## START

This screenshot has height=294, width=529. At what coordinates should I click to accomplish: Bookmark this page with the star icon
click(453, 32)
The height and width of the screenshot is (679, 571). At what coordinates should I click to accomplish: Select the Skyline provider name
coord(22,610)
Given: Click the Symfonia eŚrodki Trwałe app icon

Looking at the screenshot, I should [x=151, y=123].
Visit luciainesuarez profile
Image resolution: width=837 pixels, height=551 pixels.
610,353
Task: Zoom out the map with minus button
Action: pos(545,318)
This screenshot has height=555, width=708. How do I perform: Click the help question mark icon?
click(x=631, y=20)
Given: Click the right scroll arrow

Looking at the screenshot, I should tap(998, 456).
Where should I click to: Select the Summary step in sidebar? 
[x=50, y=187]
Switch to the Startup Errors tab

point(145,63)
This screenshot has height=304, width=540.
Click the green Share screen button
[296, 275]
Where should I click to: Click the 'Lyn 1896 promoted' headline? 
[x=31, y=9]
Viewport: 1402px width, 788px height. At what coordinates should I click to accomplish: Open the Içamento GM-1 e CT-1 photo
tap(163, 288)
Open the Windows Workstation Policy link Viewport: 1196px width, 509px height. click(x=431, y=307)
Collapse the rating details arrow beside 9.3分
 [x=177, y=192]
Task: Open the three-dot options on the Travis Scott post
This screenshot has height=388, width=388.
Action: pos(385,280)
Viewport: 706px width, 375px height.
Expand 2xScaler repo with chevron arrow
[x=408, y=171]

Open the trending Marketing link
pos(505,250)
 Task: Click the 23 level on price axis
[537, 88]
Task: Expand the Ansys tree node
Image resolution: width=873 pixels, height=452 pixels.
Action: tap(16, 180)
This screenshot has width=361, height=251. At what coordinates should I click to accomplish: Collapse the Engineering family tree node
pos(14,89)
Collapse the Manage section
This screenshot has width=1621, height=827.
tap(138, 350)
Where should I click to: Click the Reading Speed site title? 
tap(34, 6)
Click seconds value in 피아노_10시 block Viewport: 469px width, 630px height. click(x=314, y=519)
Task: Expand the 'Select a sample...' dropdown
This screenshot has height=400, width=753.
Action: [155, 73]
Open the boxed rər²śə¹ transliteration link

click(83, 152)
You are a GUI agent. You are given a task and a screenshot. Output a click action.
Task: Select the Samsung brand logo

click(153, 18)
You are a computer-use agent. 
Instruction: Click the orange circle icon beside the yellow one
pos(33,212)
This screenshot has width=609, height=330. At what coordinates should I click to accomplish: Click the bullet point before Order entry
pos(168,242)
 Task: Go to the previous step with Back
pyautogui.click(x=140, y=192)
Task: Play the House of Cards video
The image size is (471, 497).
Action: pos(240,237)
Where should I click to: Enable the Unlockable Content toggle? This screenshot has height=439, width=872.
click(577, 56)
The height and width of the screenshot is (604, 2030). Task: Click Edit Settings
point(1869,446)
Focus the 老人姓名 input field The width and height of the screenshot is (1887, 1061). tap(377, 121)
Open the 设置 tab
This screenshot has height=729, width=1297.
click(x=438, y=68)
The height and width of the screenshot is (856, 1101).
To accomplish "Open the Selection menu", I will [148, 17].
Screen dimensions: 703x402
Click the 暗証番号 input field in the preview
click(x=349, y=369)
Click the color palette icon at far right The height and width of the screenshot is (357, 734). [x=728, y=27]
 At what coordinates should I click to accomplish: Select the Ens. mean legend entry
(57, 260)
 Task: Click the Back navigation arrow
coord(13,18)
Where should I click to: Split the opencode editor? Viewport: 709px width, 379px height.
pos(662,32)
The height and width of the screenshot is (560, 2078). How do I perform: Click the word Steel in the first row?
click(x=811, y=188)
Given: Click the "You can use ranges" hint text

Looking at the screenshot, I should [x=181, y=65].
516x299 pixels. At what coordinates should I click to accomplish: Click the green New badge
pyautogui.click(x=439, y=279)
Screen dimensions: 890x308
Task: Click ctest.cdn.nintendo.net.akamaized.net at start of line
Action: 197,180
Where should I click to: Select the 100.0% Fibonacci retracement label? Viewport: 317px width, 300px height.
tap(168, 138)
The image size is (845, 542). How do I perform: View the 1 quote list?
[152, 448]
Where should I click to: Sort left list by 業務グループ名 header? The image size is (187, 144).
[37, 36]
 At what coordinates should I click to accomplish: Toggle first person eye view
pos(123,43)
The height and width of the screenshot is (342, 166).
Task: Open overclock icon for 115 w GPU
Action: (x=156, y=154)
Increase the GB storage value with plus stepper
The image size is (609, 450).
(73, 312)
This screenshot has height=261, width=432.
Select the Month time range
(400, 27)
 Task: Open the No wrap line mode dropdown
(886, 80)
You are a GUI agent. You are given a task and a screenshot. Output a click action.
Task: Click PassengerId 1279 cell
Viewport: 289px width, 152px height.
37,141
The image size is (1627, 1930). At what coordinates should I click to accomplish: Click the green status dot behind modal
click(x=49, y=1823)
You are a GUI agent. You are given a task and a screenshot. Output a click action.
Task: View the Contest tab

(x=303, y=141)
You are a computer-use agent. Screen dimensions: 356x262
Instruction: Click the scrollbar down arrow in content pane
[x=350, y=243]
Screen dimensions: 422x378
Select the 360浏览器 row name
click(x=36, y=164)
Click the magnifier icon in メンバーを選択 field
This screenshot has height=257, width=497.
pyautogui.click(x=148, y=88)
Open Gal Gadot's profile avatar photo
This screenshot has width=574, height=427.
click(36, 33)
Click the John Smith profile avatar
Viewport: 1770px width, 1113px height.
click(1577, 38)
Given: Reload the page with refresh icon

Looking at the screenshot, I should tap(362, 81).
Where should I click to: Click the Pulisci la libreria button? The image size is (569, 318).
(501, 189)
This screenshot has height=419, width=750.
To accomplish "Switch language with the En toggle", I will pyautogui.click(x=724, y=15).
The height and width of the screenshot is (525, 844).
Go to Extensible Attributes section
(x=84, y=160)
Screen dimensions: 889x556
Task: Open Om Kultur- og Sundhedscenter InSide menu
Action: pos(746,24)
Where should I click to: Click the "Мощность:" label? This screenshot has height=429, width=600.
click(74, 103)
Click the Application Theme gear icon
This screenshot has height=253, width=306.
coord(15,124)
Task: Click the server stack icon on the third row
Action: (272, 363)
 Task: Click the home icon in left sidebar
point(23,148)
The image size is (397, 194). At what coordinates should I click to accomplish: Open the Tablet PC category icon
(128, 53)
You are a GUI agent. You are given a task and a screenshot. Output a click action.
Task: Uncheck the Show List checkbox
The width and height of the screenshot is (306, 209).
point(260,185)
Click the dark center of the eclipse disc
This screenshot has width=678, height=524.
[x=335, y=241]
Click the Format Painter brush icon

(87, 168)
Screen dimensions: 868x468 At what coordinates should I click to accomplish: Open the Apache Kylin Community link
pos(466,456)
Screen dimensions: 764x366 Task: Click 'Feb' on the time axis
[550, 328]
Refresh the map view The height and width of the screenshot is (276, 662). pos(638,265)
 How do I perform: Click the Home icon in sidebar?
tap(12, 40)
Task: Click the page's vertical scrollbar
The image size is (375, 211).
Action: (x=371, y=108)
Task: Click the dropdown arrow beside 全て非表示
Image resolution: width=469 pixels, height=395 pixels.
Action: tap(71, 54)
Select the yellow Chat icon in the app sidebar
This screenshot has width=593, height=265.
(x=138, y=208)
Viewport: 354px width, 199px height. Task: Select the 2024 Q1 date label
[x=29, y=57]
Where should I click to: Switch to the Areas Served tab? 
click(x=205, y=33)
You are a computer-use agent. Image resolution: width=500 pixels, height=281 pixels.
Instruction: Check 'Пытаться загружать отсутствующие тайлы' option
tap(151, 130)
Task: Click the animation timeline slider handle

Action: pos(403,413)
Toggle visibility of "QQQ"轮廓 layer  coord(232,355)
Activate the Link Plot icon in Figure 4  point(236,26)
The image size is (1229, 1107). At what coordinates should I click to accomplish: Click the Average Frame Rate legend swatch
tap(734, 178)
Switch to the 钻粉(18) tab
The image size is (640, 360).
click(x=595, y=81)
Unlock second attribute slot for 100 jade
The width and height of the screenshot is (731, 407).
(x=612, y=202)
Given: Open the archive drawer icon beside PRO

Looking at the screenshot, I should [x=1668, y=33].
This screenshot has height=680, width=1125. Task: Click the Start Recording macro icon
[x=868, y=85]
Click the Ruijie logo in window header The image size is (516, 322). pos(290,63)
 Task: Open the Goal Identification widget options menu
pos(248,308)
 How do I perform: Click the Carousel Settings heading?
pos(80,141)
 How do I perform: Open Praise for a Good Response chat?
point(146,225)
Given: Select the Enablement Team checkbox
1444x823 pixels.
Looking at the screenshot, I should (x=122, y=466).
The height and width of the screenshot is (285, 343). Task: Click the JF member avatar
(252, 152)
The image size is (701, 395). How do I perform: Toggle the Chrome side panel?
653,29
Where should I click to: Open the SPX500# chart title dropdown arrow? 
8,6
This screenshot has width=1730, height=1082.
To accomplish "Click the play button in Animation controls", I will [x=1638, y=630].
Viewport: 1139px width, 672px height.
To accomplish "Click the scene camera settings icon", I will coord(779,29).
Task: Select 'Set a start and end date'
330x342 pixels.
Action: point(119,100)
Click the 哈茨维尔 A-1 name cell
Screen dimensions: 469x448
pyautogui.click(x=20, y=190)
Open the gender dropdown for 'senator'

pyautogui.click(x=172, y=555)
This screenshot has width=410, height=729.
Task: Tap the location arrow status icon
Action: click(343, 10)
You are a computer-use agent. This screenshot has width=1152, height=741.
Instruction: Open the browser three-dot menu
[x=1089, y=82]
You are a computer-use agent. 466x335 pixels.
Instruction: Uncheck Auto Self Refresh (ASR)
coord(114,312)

## END

WHAT THIS TASK INVOLVES: Copy the records above word for word, from the first line through the line containing "Action: tap(16, 180)", with both of those lines included.

EXPECTED ANSWER:
This screenshot has height=294, width=529. At what coordinates should I click to accomplish: Bookmark this page with the star icon
click(453, 32)
The height and width of the screenshot is (679, 571). At what coordinates should I click to accomplish: Select the Skyline provider name
coord(22,610)
Given: Click the Symfonia eŚrodki Trwałe app icon

Looking at the screenshot, I should [x=151, y=123].
Visit luciainesuarez profile
Image resolution: width=837 pixels, height=551 pixels.
610,353
Task: Zoom out the map with minus button
Action: pos(545,318)
This screenshot has height=555, width=708. How do I perform: Click the help question mark icon?
click(x=631, y=20)
Given: Click the right scroll arrow

Looking at the screenshot, I should tap(998, 456).
Where should I click to: Select the Summary step in sidebar? 
[x=50, y=187]
Switch to the Startup Errors tab

point(145,63)
This screenshot has height=304, width=540.
Click the green Share screen button
[296, 275]
Where should I click to: Click the 'Lyn 1896 promoted' headline? 
[x=31, y=9]
Viewport: 1402px width, 788px height. At what coordinates should I click to accomplish: Open the Içamento GM-1 e CT-1 photo
tap(163, 288)
Open the Windows Workstation Policy link Viewport: 1196px width, 509px height. click(x=431, y=307)
Collapse the rating details arrow beside 9.3分
 [x=177, y=192]
Task: Open the three-dot options on the Travis Scott post
This screenshot has height=388, width=388.
Action: pos(385,280)
Viewport: 706px width, 375px height.
Expand 2xScaler repo with chevron arrow
[x=408, y=171]

Open the trending Marketing link
pos(505,250)
 Task: Click the 23 level on price axis
[537, 88]
Task: Expand the Ansys tree node
Image resolution: width=873 pixels, height=452 pixels.
Action: tap(16, 180)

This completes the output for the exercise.